Task statement: Below are some records; copy each line in them that contains "Select".

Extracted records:
▼
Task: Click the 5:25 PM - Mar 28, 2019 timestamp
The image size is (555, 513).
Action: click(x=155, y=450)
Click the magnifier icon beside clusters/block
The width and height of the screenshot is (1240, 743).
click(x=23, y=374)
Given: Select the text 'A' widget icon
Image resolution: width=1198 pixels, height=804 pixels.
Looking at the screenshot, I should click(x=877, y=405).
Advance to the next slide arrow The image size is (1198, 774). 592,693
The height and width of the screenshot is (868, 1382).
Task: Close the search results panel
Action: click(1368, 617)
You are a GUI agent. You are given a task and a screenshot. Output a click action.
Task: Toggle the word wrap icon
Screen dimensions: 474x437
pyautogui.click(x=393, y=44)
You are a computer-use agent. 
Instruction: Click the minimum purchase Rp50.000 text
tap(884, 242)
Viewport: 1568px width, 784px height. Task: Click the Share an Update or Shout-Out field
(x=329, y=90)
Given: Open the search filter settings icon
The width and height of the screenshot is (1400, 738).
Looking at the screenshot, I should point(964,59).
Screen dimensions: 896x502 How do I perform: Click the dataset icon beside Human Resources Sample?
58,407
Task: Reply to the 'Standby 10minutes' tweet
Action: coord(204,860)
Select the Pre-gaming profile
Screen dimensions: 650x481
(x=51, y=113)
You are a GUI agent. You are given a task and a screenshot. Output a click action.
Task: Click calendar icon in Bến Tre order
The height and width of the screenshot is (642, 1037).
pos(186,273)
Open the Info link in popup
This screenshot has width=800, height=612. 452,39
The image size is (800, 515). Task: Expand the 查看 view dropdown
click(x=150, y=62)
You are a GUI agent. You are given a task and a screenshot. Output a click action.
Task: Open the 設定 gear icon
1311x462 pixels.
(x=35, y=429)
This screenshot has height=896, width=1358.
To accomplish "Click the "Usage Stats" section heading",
▲
Written response:
Given: Select the text 'A' widget icon
Select the Pre-gaming profile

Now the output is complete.